Fourteen hundred miles away, that promise will be put to the test in North Texas. Despite having a legion of cravers coast to coast, In-N-Out has steadfastly remained a regional chain concentrated in four Western states: California, Nevada, Arizona, and Utah. The 500-mile limit from the distribution hub kept expansion in check. Now, for the first time, the chain is making patties somewhere else. Stores will pop up in Allen, Frisco, Garland, Dallas, and Fort Worth. Either Allen or Frisco will claim bragging rights as the first Texas In-N-Out.

To re-create a phenomenon that for six decades has been confined to the West Coast, In-N-Out will build a second distribution hub in Texas. The company has not disclosed where the permanent facility will be, but right now the chain is leasing a temporary warehouse in West Dallas to support its initial Texas growth. The 60,000-square-foot facility will house a beef-processing plant and supply warehouse. Nabbing a partnership of a lifetime is Hereford-based Caviness Beef Packers. The family-run cattle operation, located in the Panhandle for more than 45 years, will deliver beef to the Dallas In-N-Out plant. From there, it will go through the same butchering process I saw in Baldwin Park.

As In-N-Out enters a fifth state, rumors about a nationwide expansion have accelerated. The chain’s California hub supports 251 restaurants. Could a new Dallas facility eventually support the same number of In-N-Out restaurants in, say, Tulsa, Santa Fe, and Kansas City? For now, the company is mum.

“We are very enthusiastic about our expansion into Texas,” says Carl Van Fleet, In-N-Out’s vice president of planning and development. “At this time, we are focusing specifically on the Dallas-Fort Worth market, as there are many exciting opportunities there.”

Van Fleet says opening new restaurants in North Texas will “keep us plenty busy for the next several years.” However, he allows that the distribution hub could eventually support locations in other Texas markets, such as Houston, Austin, and San Antonio. With the much-vaunted Fatburger on its way to Dallas and with Carl’s Jr. having recently opened 10 restaurants around Dallas (and considering moving its corporate headquarters here), the front of the war between the fast-food burgers has suddenly moved to North Texas. On one side, the huge corporations. On the other, the quirky In-N-Out operation that still doesn’t have a PR department.

it all began in 1947, when Harry Snyder, the son of Dutch immigrants, met his wife, Esther Johnson.

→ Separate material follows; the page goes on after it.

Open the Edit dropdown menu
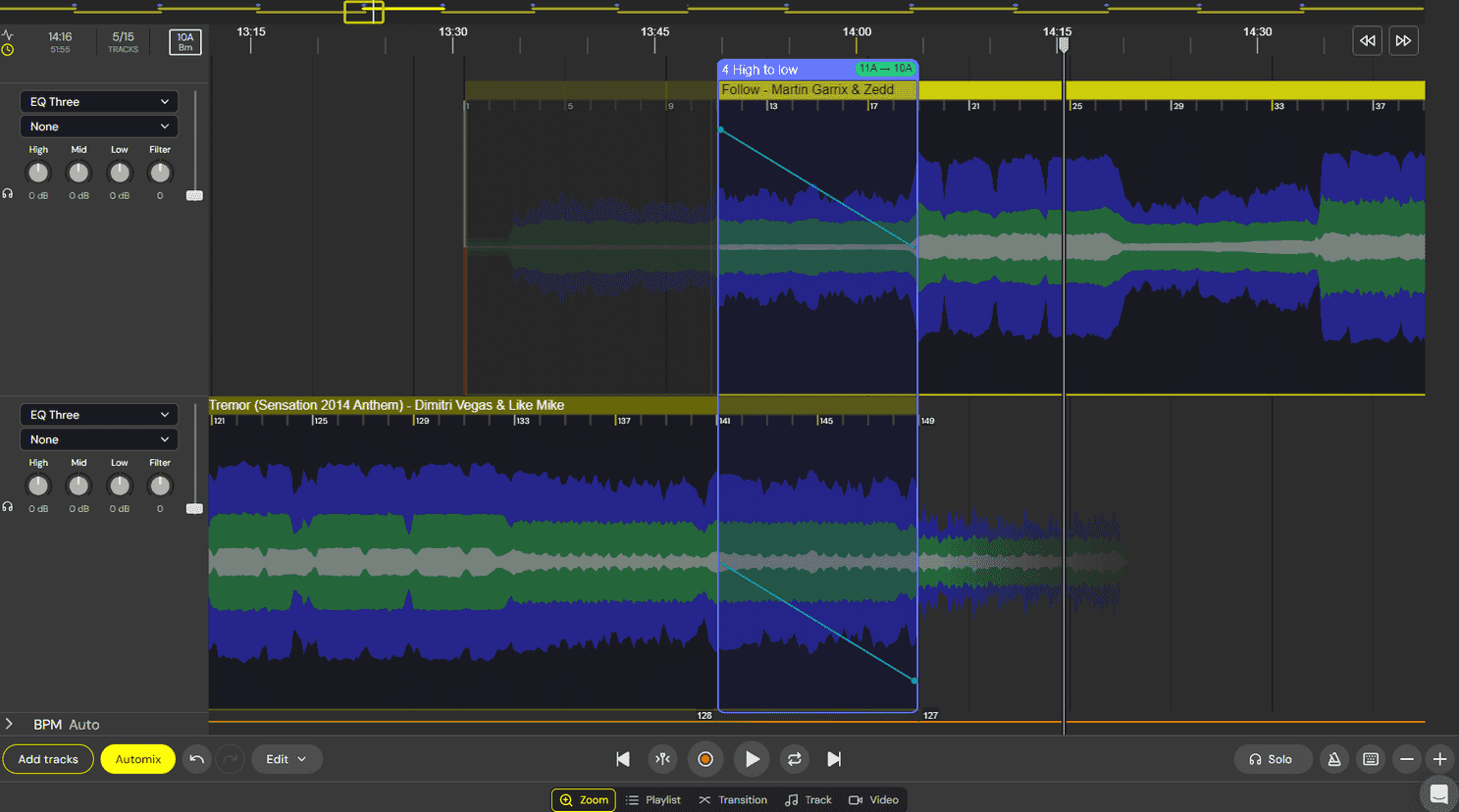1459x812 pixels. (287, 758)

He sold baked goods to a Seattle restaurant where she worked as the day manager. They fell in love, married, and settled in Baldwin Park, a former cattle grazing community 20 miles east of Los Angeles. The Snyders opened In-N-Out Burger across the street from their house in 1948, the same year the McDonald brothers launched a burger shack in Southern California. Three years earlier, the forerunner of the Carl’s Jr. chain opened 30 miles away in Anaheim. 

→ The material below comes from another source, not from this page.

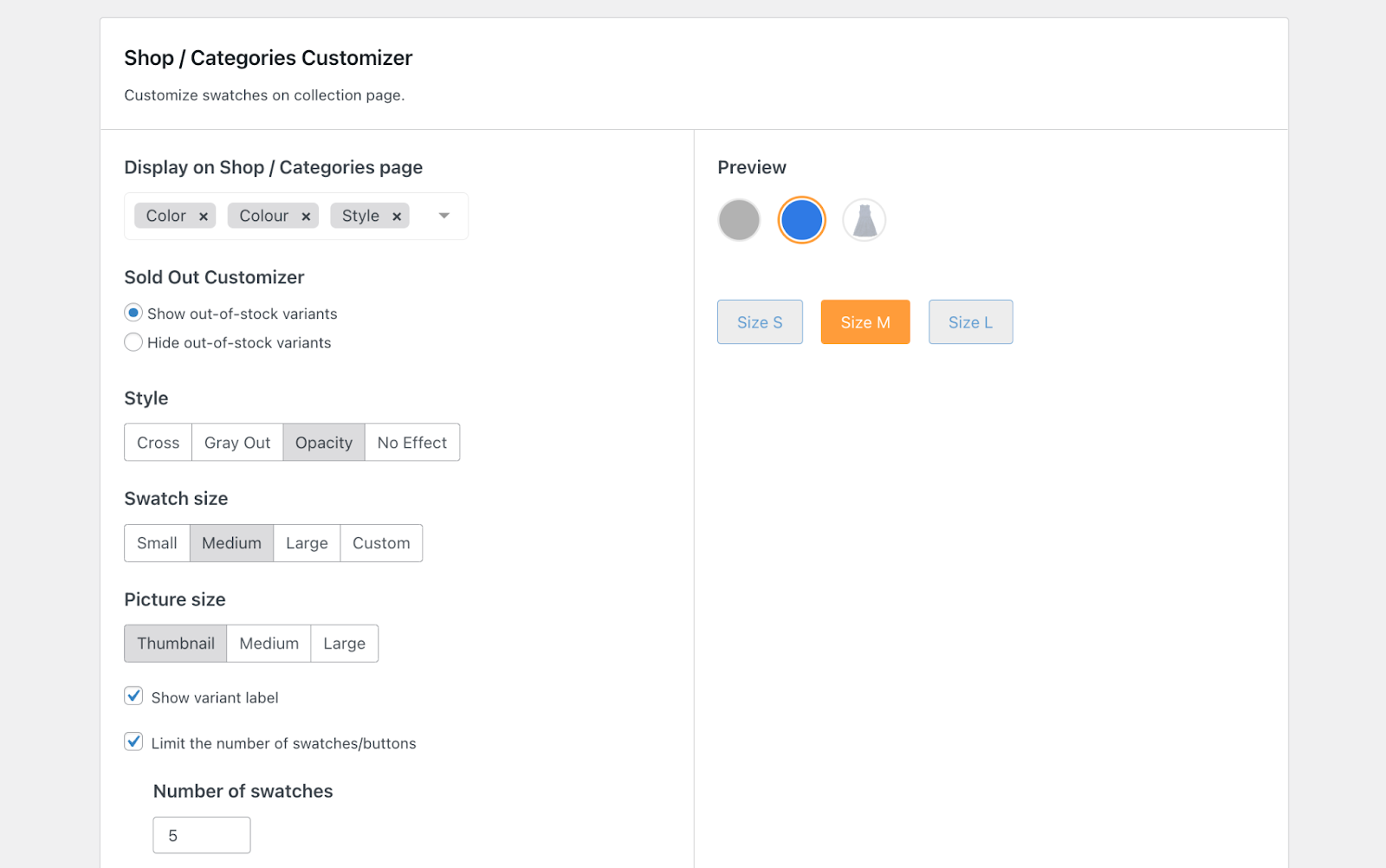1386x868 pixels.
Task: Set picture size to Medium
Action: pos(269,644)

A cunning entrepreneur by the name of Ray Kroc would eventually take over McDonald’s and turn it into the world’s largest burger chain, with more than 32,000 U.S. restaurants worldwide. Over the following two decades, the fast-food industry was born, with Burger King, Jack in the Box, Wendy’s, and Wienerschnitzel getting into the game. Most of the big players became Wall Street darlings and began franchising relentlessly—but not In-N-Out.

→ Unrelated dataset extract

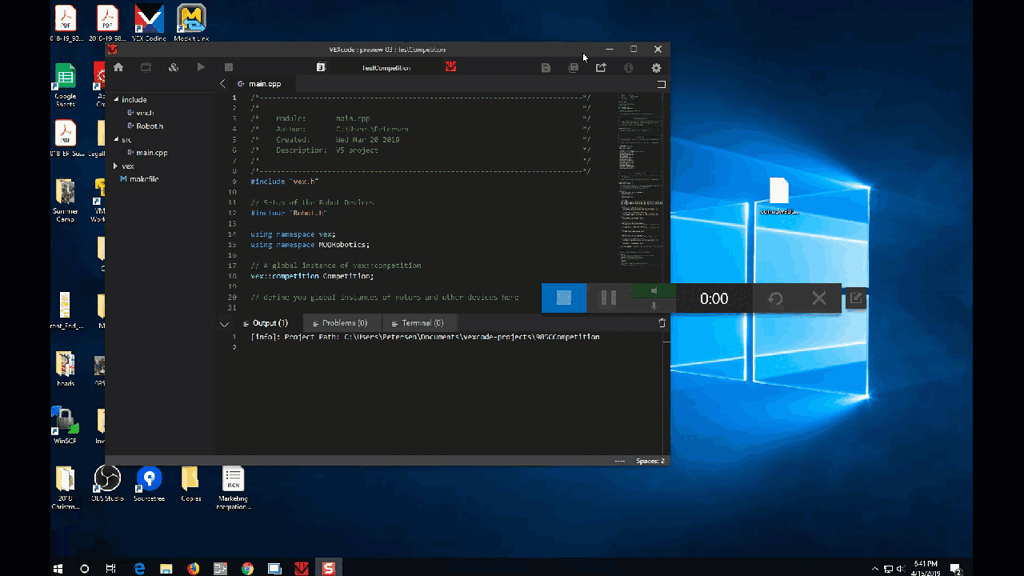Click the Save file icon in toolbar
This screenshot has width=1024, height=576.
[545, 68]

From the beginning, the Snyders employed a simple strategy: serve a freshly made burger in a sparkling clean, customer-friendly environment. And, above all, keep it a family affair. Esther managed the books, while Harry, a workaholic and neat freak, ran the day-to-day operations of a restaurant that featured a “two-way speaker” drive-through lane, an industry innovation that was the first of its kind in California and likely the nation.